What is being asked:
Each entry below needs to be transcribed verbatim; the images should not appear.

___

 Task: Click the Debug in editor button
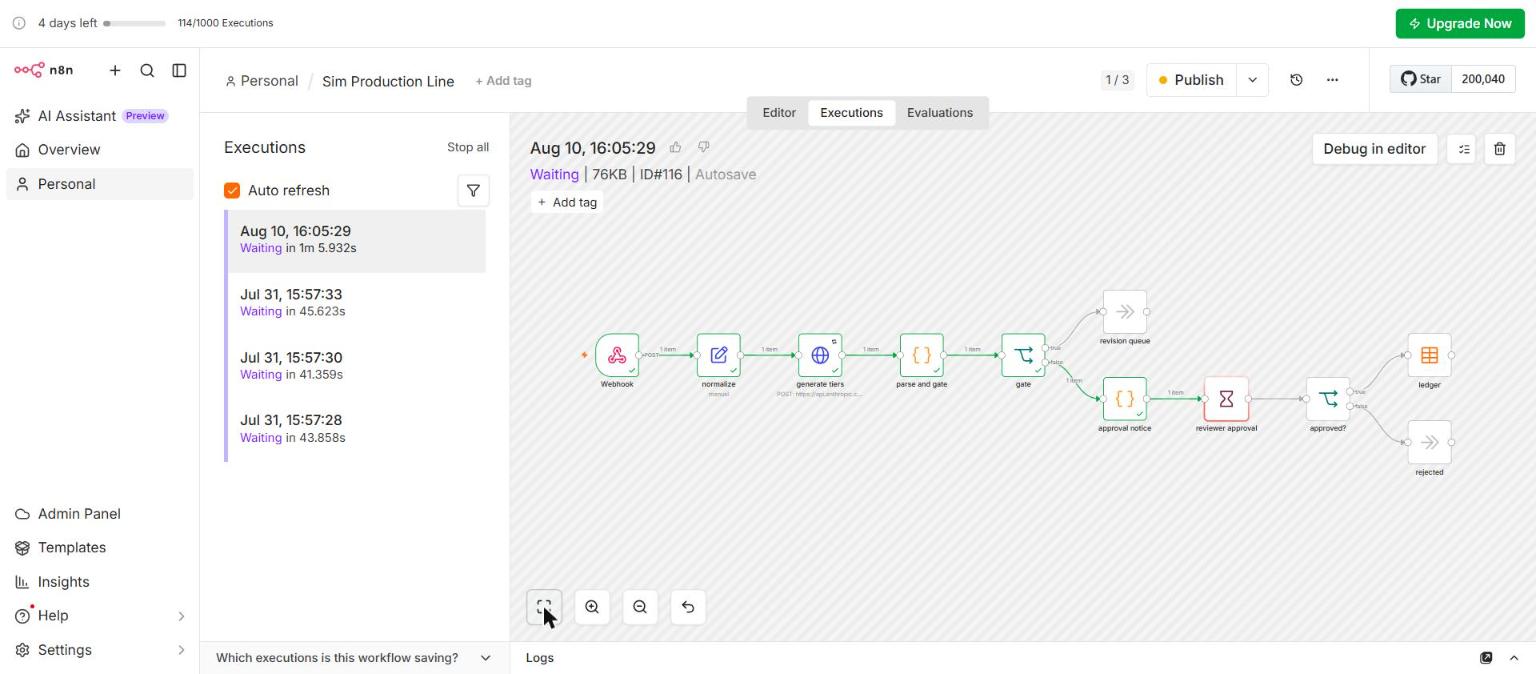point(1374,149)
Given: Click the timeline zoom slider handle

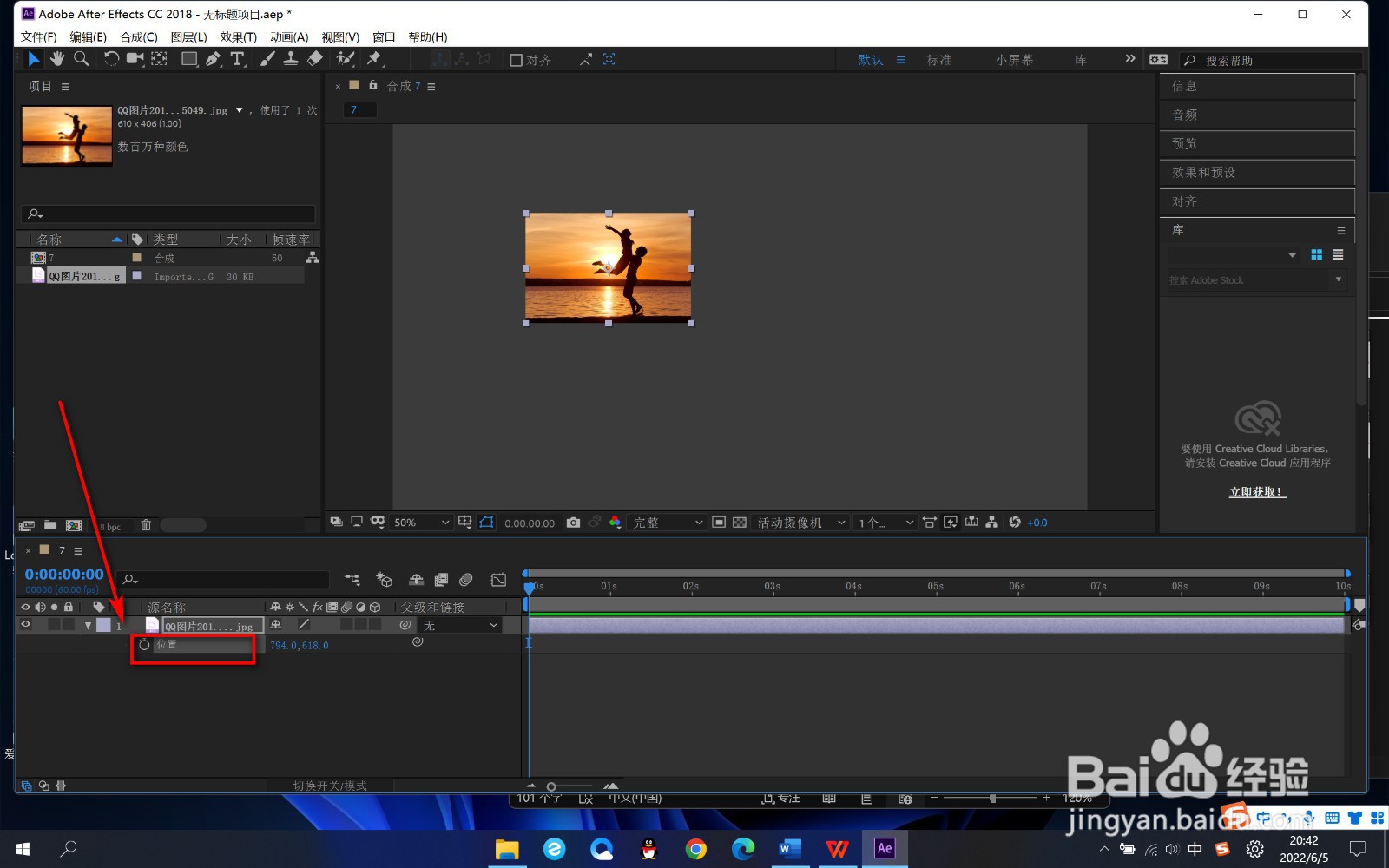Looking at the screenshot, I should (x=551, y=786).
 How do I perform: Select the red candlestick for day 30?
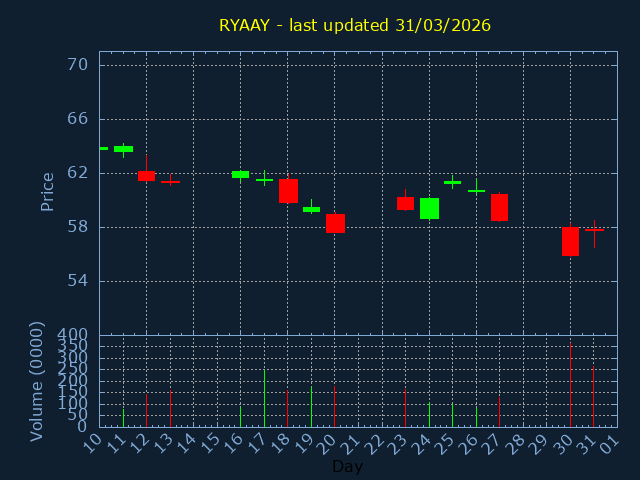click(570, 241)
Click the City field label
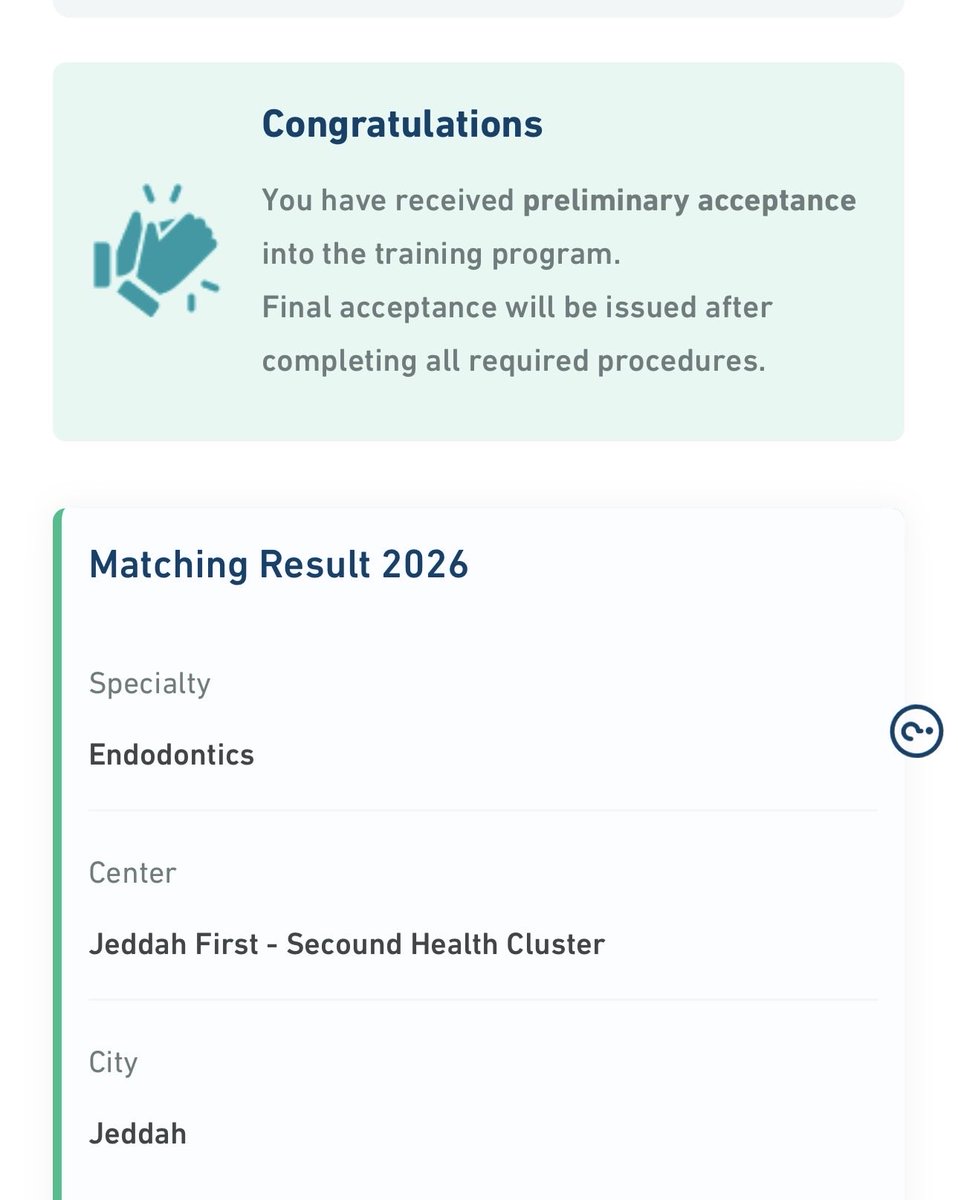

___

Response for this exercise:
 Task: Click the Debug in editor button
point(1374,149)
Given: Click the timeline zoom slider handle

Looking at the screenshot, I should (x=551, y=786).
 How do I perform: Select the red candlestick for day 30?
click(570, 241)
Click the City field label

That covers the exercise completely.